The board held a special meeting of the Rehab directors yesterday and decided to make public the fact that no contribution towards private health insurance for any member of staff is made.
While Ms Kerins' salary and pay package was disclosed after the meeting, the board said that the same would be done for other senior managers in next year's accounts.
The group receives more than €82m a year from the HSE |and other State agencies |and has a turnover of |approximately €200m from its overseas and Irish operations.
The board meeting arose after Ms Kerins came under pressure to disclose her payment package following calls from Taoiseach Enda Kenny and Health Minister James |Reilly.
In yesterday's statement, the board listed a number of reasons why it had been reluctant to publish the details of Ms Kerins’ salary.
“Firstly Rehab continuously competes for business at home and abroad with a range of private companies which do not have to disclose such information,” the board said in a statement.
“Secondly, we wanted to receive up-to-date advice from our legal and remuneration advisors, and thirdly, we are also acutely conscious of our duty to all of our employees under privacy law and the Data Protection Acts 1998 and 2003.”

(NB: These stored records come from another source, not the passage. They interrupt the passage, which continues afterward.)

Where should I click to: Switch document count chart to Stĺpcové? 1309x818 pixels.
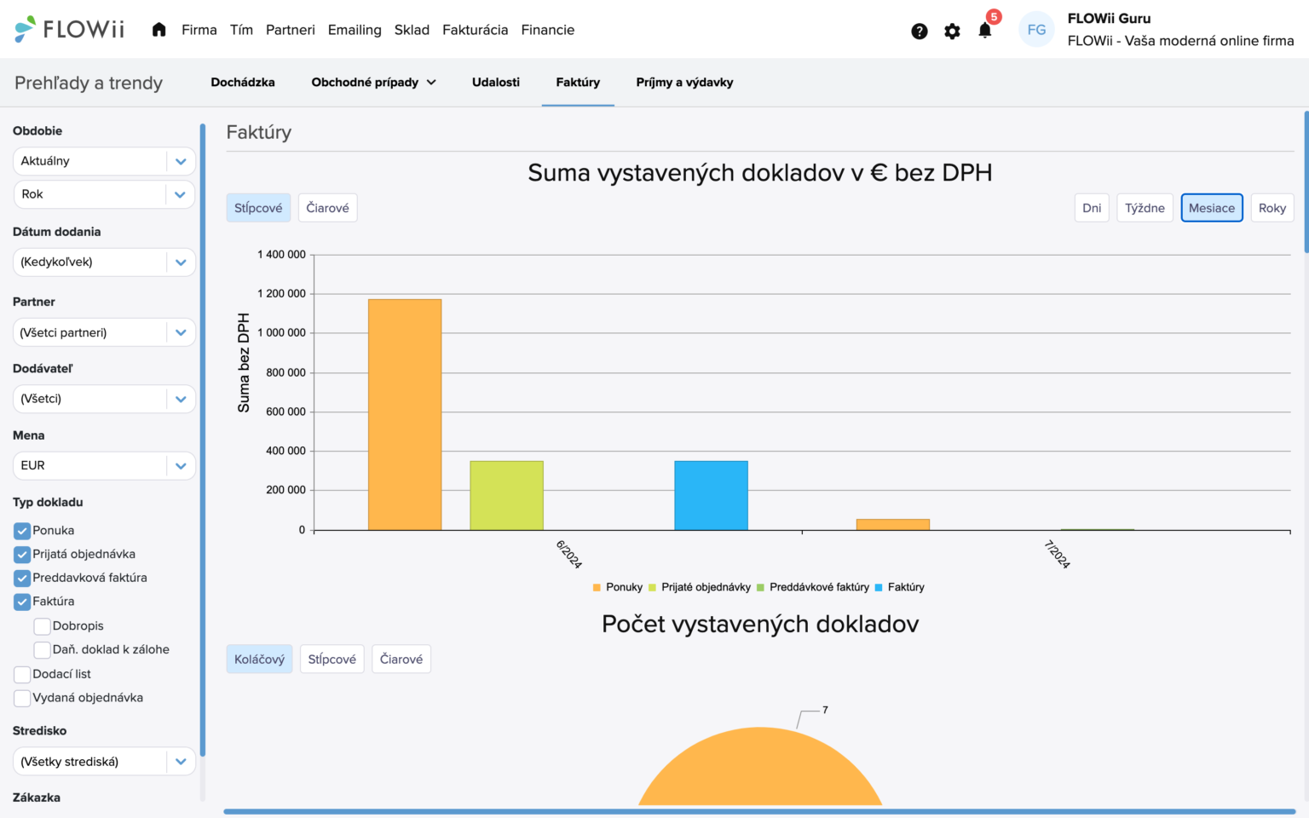(x=332, y=658)
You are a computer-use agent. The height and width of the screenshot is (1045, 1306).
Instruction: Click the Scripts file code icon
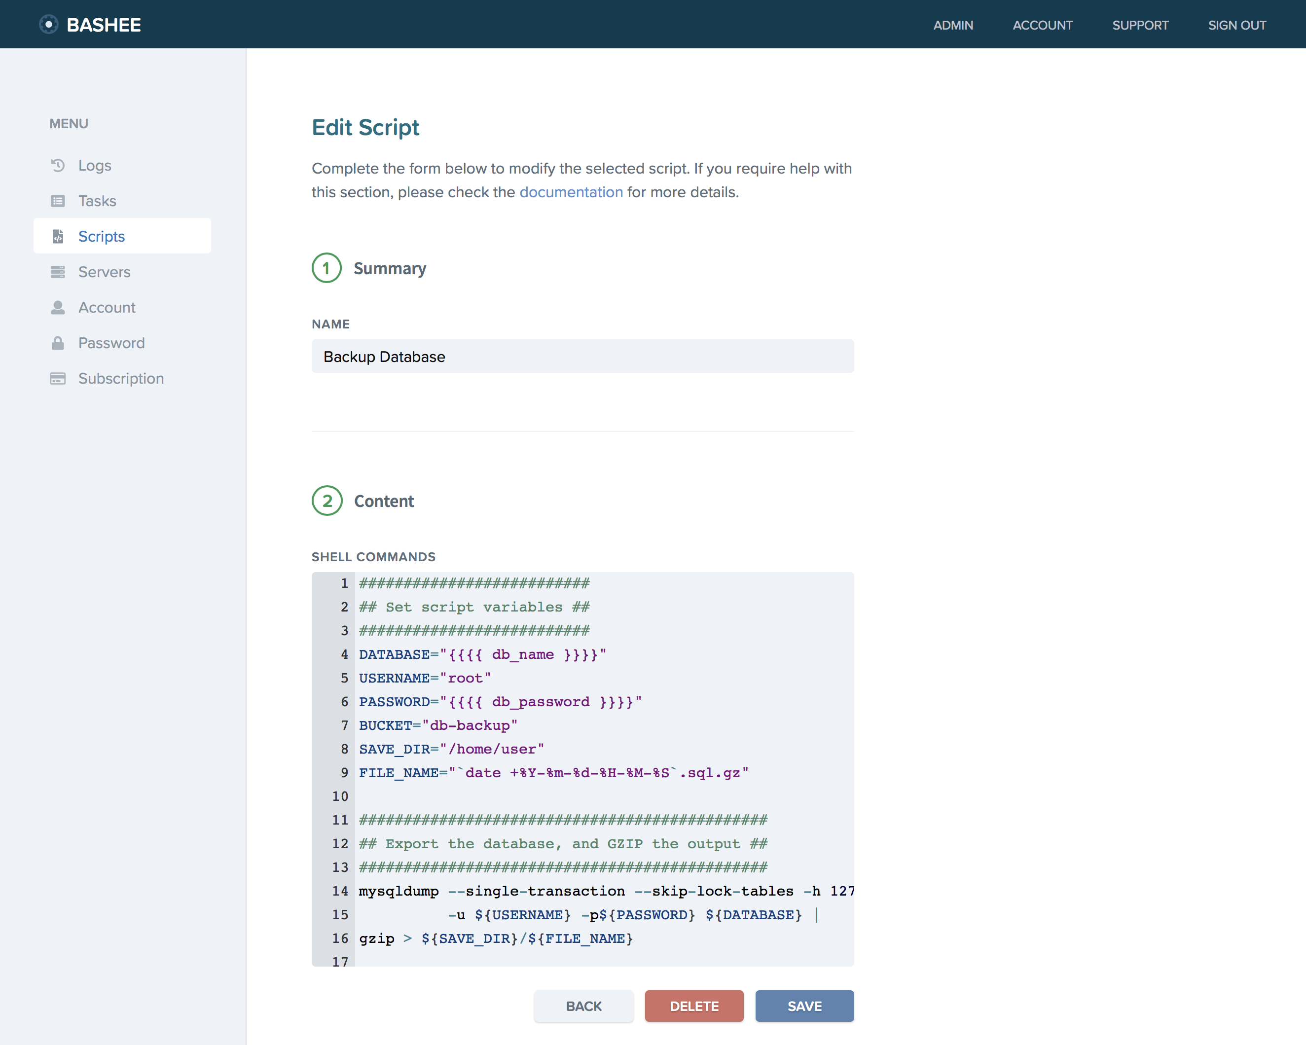pyautogui.click(x=58, y=236)
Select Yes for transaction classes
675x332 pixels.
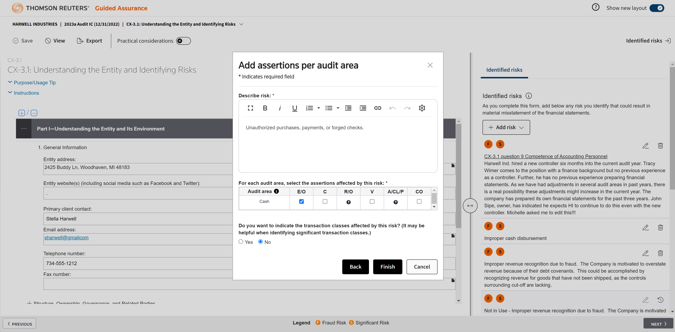tap(241, 242)
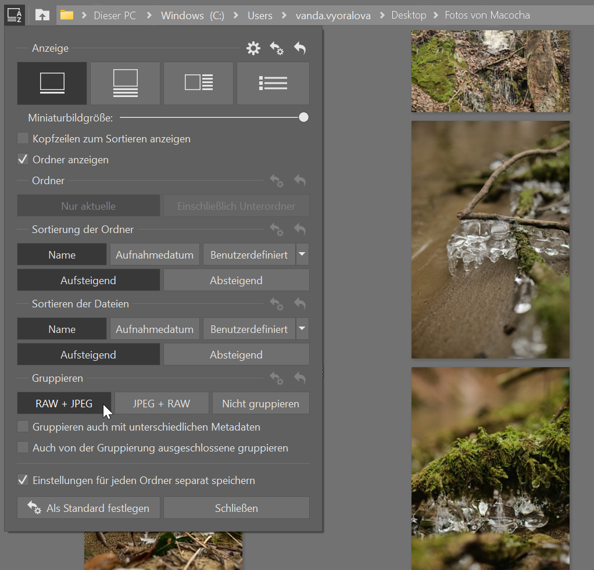The image size is (594, 570).
Task: Open the Benutzerdefiniert dropdown under Sortierung der Ordner
Action: (x=302, y=254)
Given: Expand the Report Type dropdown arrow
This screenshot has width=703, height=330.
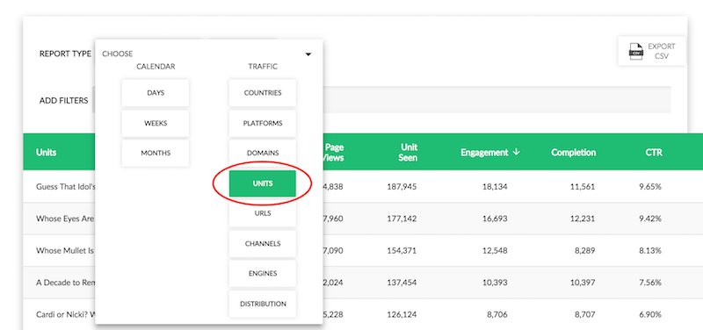Looking at the screenshot, I should [308, 54].
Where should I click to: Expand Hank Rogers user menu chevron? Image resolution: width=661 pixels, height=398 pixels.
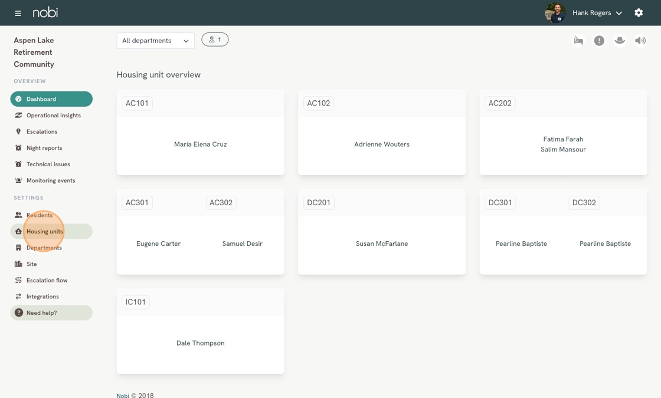coord(619,13)
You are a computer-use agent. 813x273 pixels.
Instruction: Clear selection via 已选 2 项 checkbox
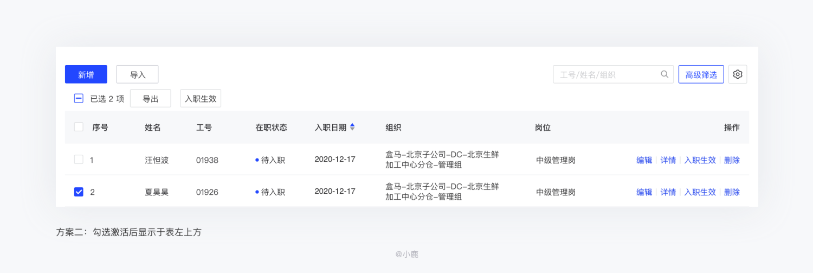click(x=79, y=98)
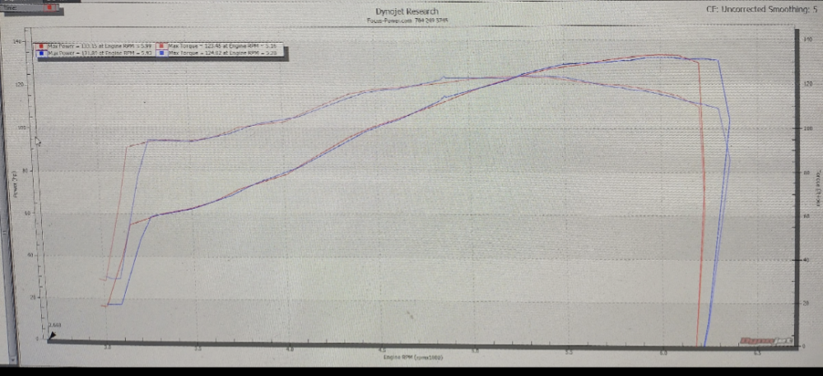
Task: Click blue swatch beside Max Power 131.87
Action: pyautogui.click(x=41, y=52)
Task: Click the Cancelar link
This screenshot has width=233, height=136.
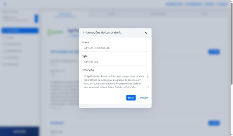Action: [x=143, y=98]
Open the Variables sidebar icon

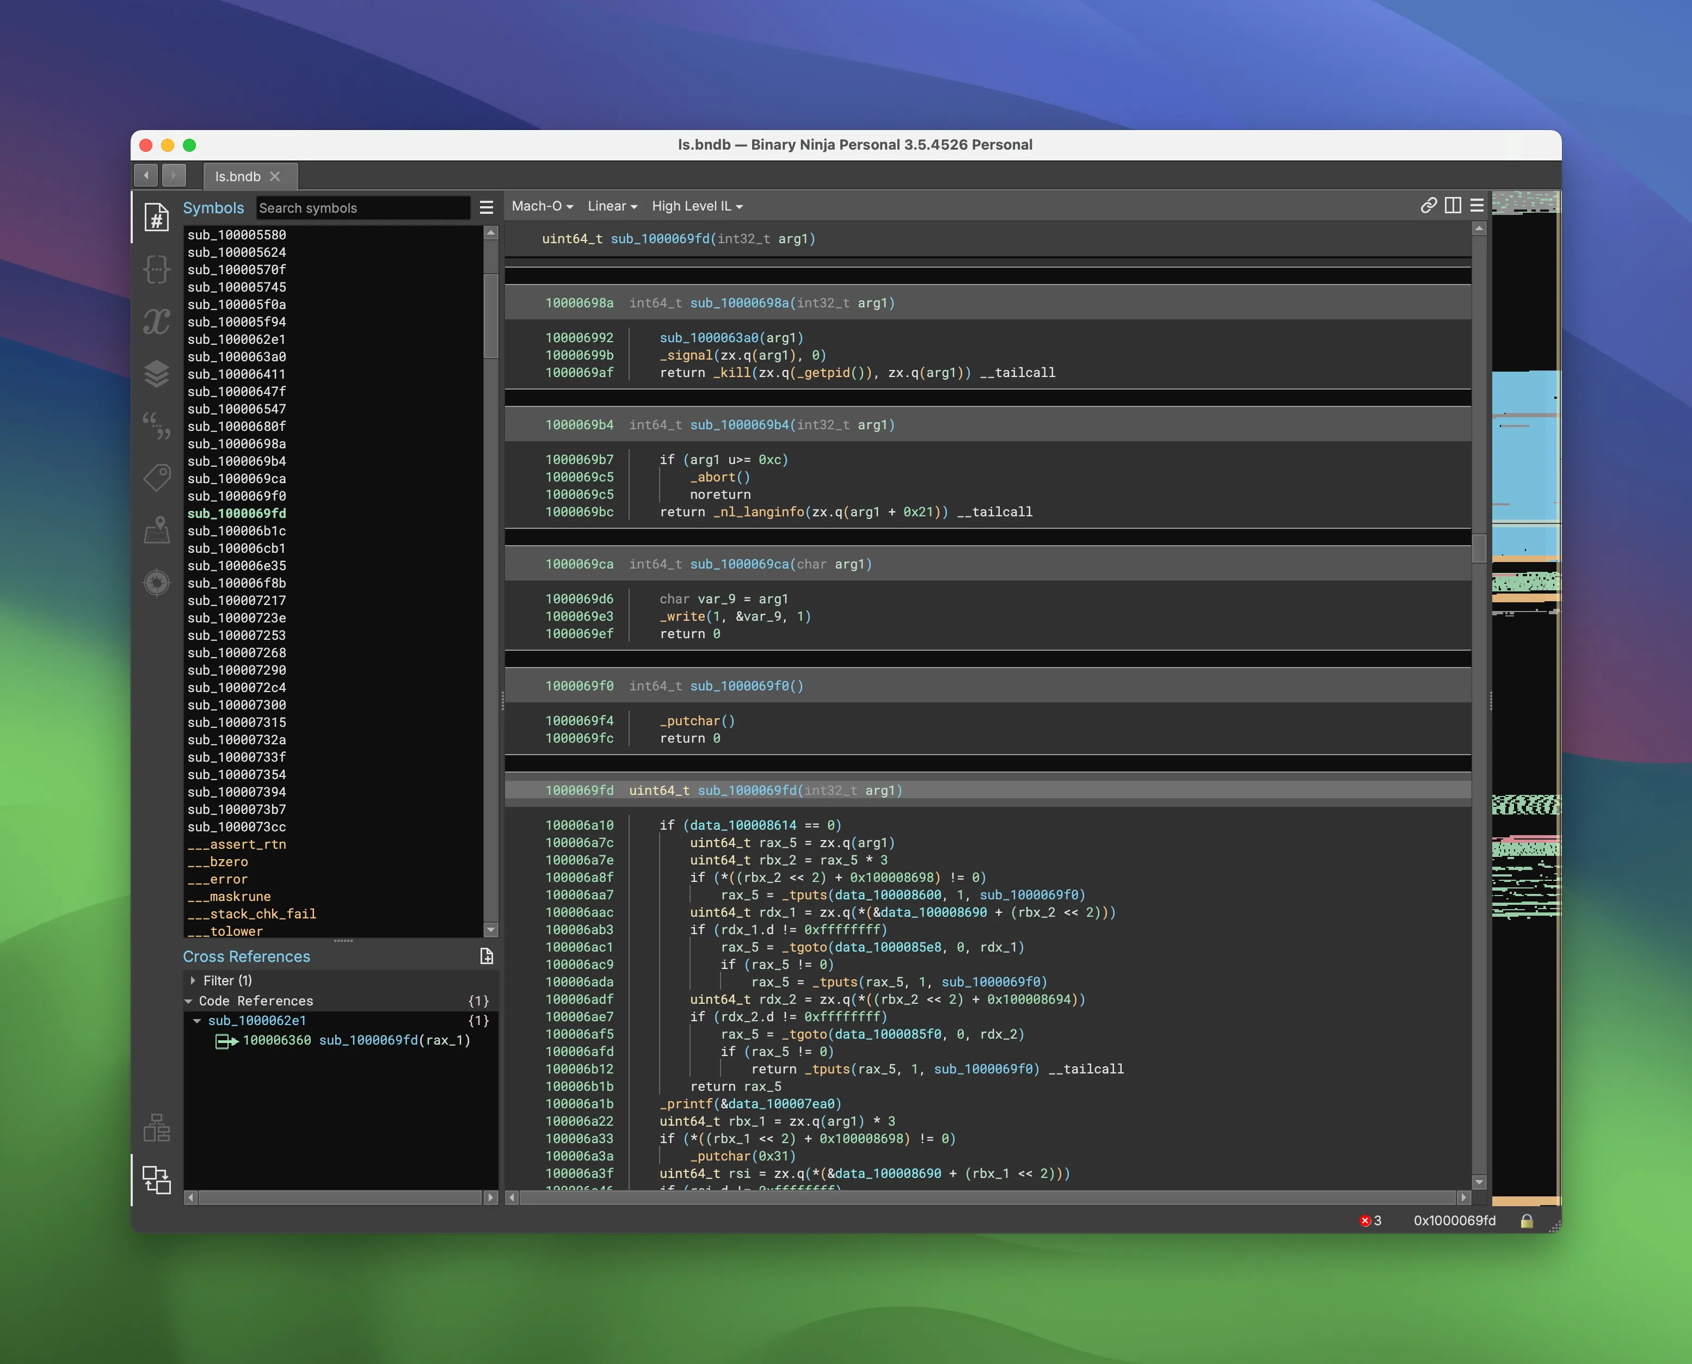coord(156,321)
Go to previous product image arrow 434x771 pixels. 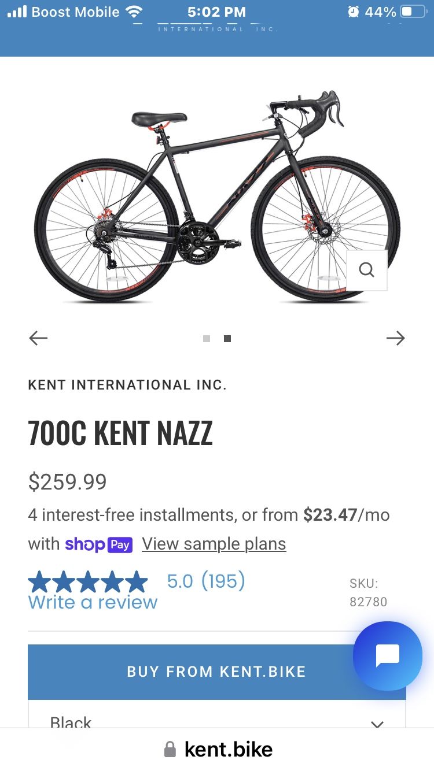(38, 338)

Fundraising Ireland described Ms Kerins' salary as “out of touch with the realities in the overwhelming majority of not-for-profit organisations in Ireland”.
Anne Hanniffy, CEO of Fundraising Ireland, said the “speculation and mistrust that has surrounded this issue for years has certainly caused damage to the charity sector and to the people who are so reliant on their work and support”.
Rehab is to be asked to appear before the Public Accounts Committee in the future to discuss its State-contracted work.